Semih Kaplanoğlu'nu hepimiz biliyoruz. Herkes Kendi Evinde ile başlayan sinema sürecine Meleğin Düşüşü ile devam etmiş ve Taşra Üçlemesi olarak başladığı ve ilkini(zaman olarak sonuncu mu demeli) çektiği Yumurta ile şimdilik gündemde ağırlığını muhafaza ettiriyor.
Onun hem hayata bakışı hem de kendi içinde yaşadığı çözümlemeler hakkında benim baya bir bilgim oldu.
Bu röportajı bilginize sunuyorum.
Okuduğunuz anda hem Kaplanoğlu'nun filmlerini merak edeceksiniz hem de birilerinin kıyasıya eleştirdiği bu filmlerin aslında çok şey anlattıklarının da farkına varacaksınız. Bence şimdiye kadar verdiği en iyi röportaj. Röportajın tamamı Aksiyon dergisinde yayınlandı.
-------------------------------------------------------------------------------------------
-Bugüne kadar yaptığınız filmlerden yola çıkarak Semih Kaplanoğlu’nun geçirdiği süreci nasıl okumalıyız?
Üniversiteye sinema eğitimi almak için girdiğimde 1980’li yıllardı. O dönemler anlamıyorduk ama şimdi tarihe baktığımızda yaşananların pek çoğunun darbe için hazırlandığını görüyoruz. Bütün öğrencilik hayatım (1980-84) bu faşizm ortamında geçti. O zamanlar düşüncelerim daha farklı kaynaklardan besleniyordu. Üniversite eğitimi aldığım yıllar, kaybetmiş ve hayal kırıklığına uğramış aydın topluluğunun sessiz kaldığı, sözlerin, düşüncelerin yeniden kurulduğu bir dönemdi. Okuldayken kısa filmler yapıyordum ve bitirir bitirmez uzun metraj çekmenin hayalini kurmaya başladım. Bunu gerçekleştirebilmem için 16 yıl geçti. Bu sürede film yaparak, hikâyeler yazarak, senaryo çalışmalarımla sinemanın içinde yer alarak meslekî anlamda sektöre yakın durmaya çalıştım. Dizi yönetmenliği, metin yazarlığı, kamera asistanlığı yaptım. Birçok işe girip çıktım ama hep film yapma merkezinde hayatımı örgütledim. 16 yıl boyunca insan çok şey biriktiriyor, söyleyeceği sözler, aktaracakları ortaya çıkıyor. İlk film de aslında bütün bu meselelerle dolup taşıyor. Ayıklamayı yapamazsanız zaaflar başlıyor.

□ □ □ □

Alıştırma Yönergesi: Semih Kaplanoğlu röportajını son cümlesinden sonra alıp devam ettirin. Aşağıdaki satırların Semih Kaplanoğlu röportajıyla hiçbir ilgisi yoktur.

Verilen Veriler:
□ □ □ □

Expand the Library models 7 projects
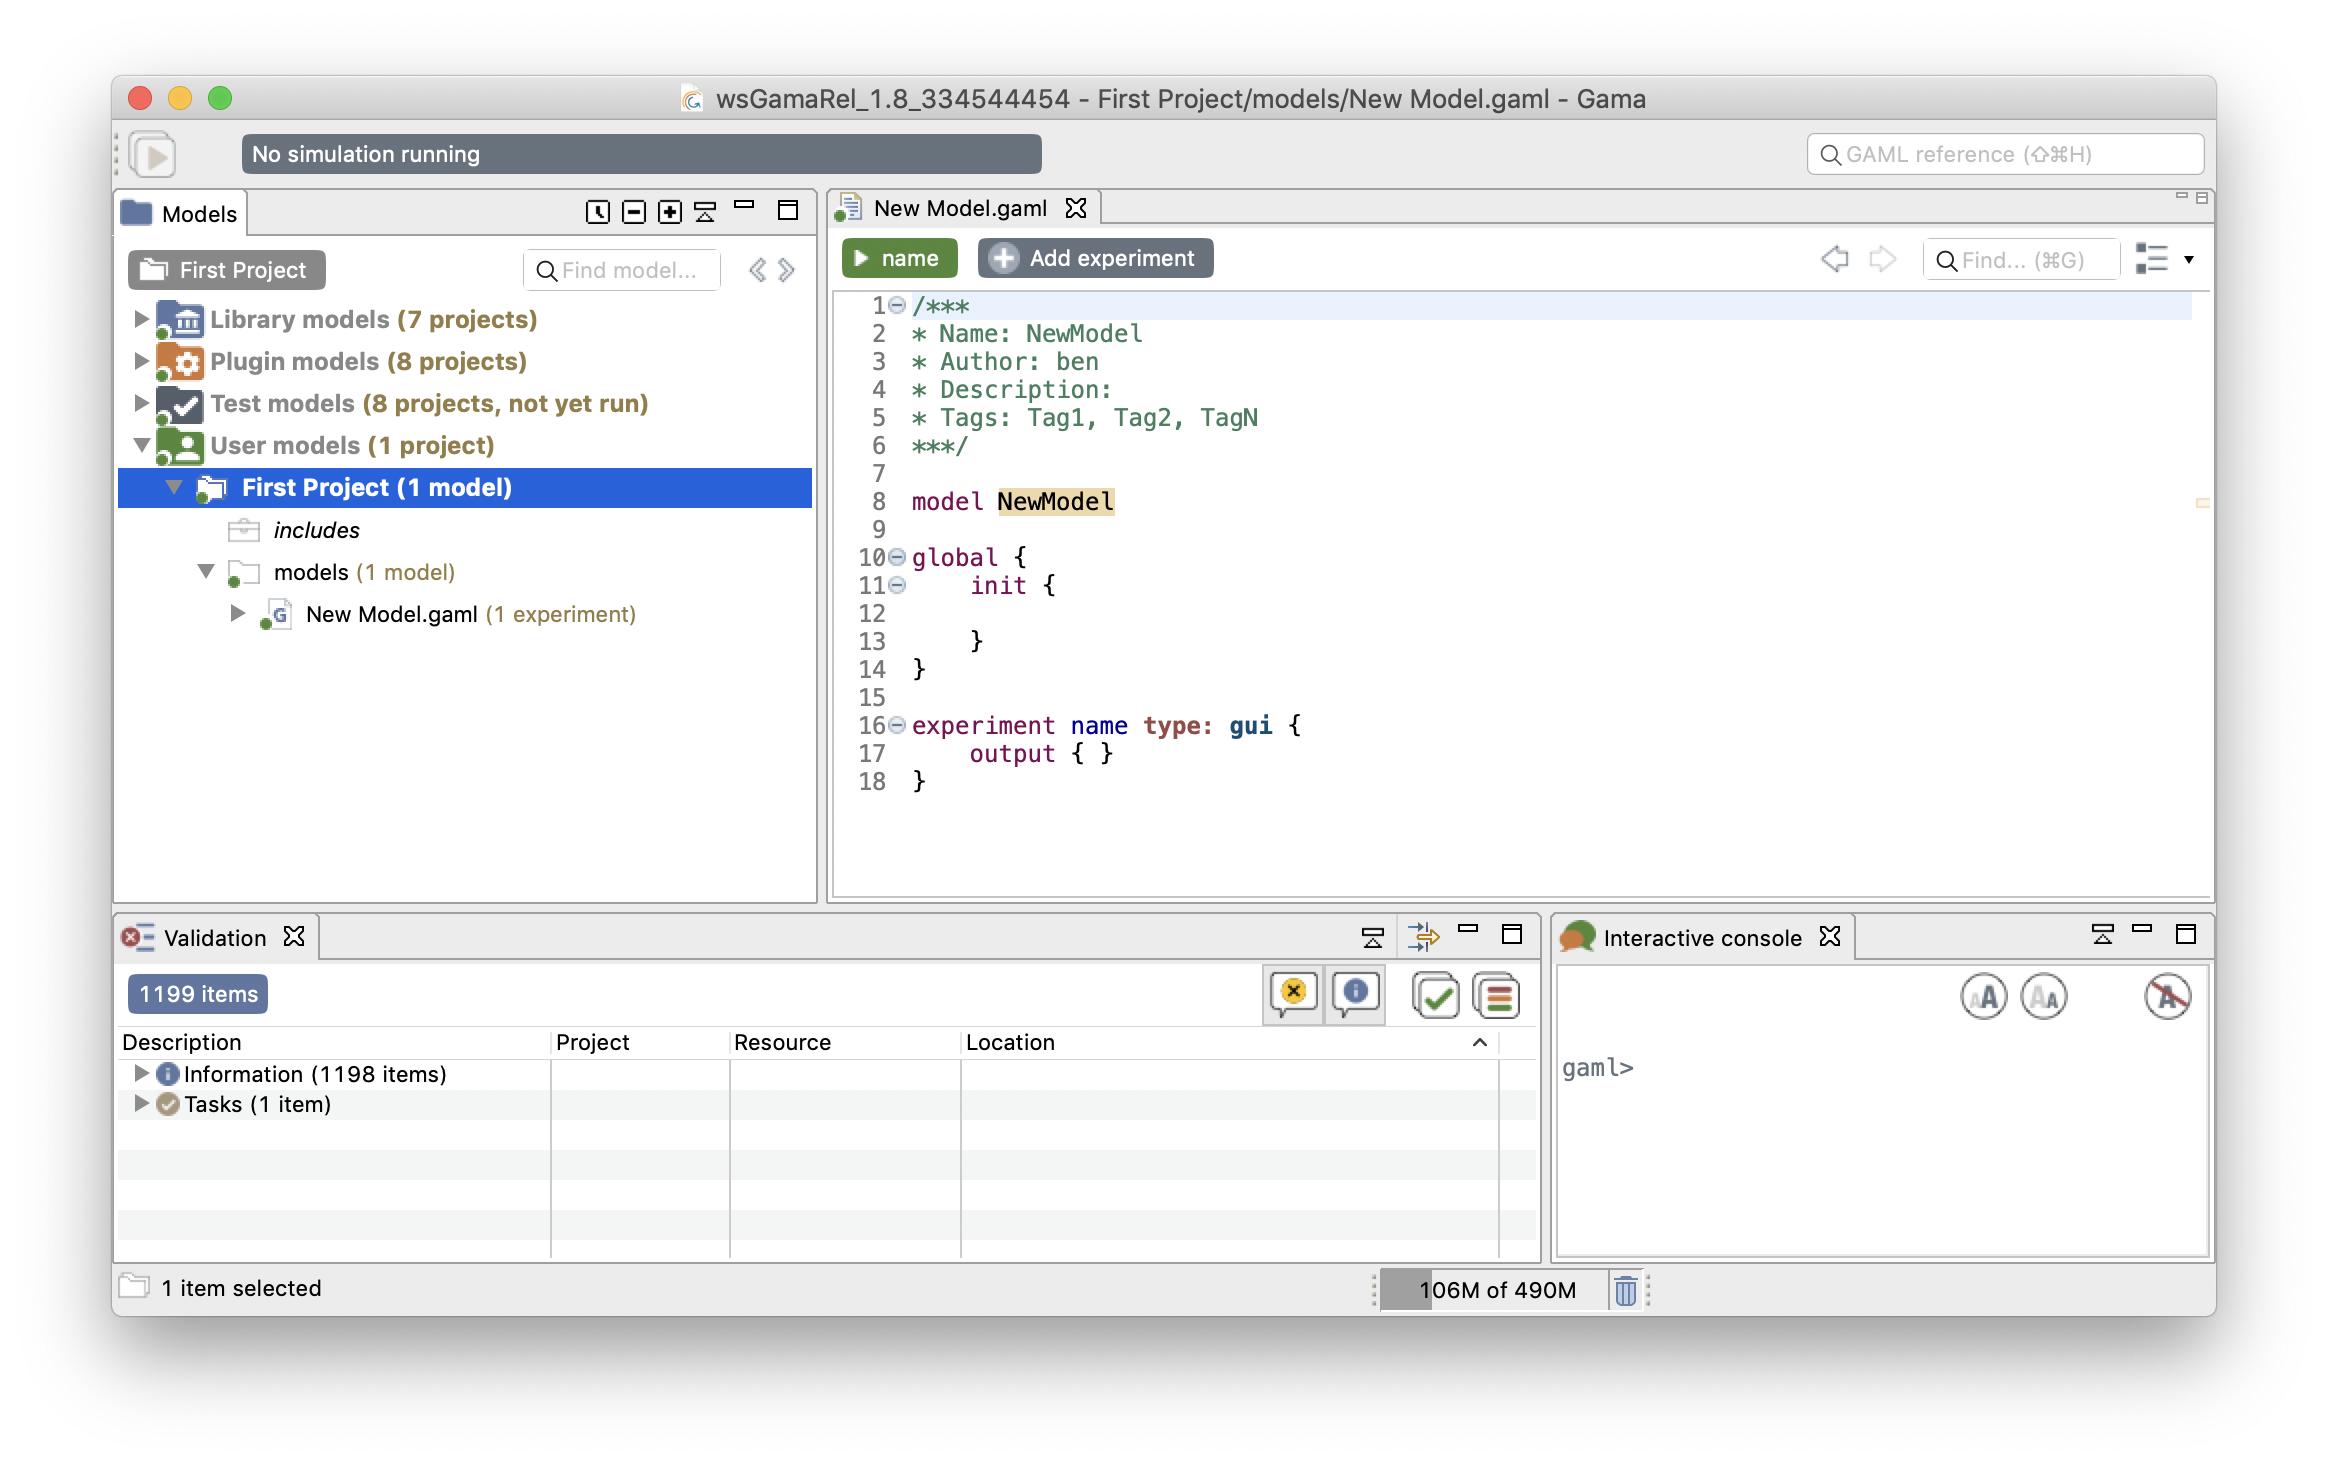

□ □ □ □

Nihai Sonuç:
-Herkes Kendi Evinde’de neydi anlatmak istediğiniz?
İlk filmimdi ve aidiyet meselesini ele alıyordu. Genç birinin hayatında karar vermesine dönük bir durumu anlatıyordu. Filmde otobiyografik bir öyküden bahsedebilirim. Ailemden biri 1940’ların başında Sovyetler Birliği’ne kaçıyor. 1990’ların başında Sovyetler çözülene kadar orada yaşıyor. O, ailede ölmüş gibi düşünülürdü. 1990’larda ondan mektuplar gelmeye başladı. Elli sene sonra, seksen yaşında dinç bir adam Türkiye’ye döndü. Onu ben karşıladım. Kendi tarihimizi dışarıda yaşamış biriydi ve beni etkiledi. Oradaki cesareti, yaşama tutunması… Savaş yaşamış, zor bir hayatı olmuş; ama sosyalist düşünceye inancını yitirmemiş. İki aya yakın beraber vakit geçirdik. Hayatına dair yaptığı sessiz sorgulamaya tanık olmak tuhaf bir deneyimdi.
AYDINLANMA SÜRECİM DEVAM EDİYOR
-Bu filmde içinize sinmeyen neydi?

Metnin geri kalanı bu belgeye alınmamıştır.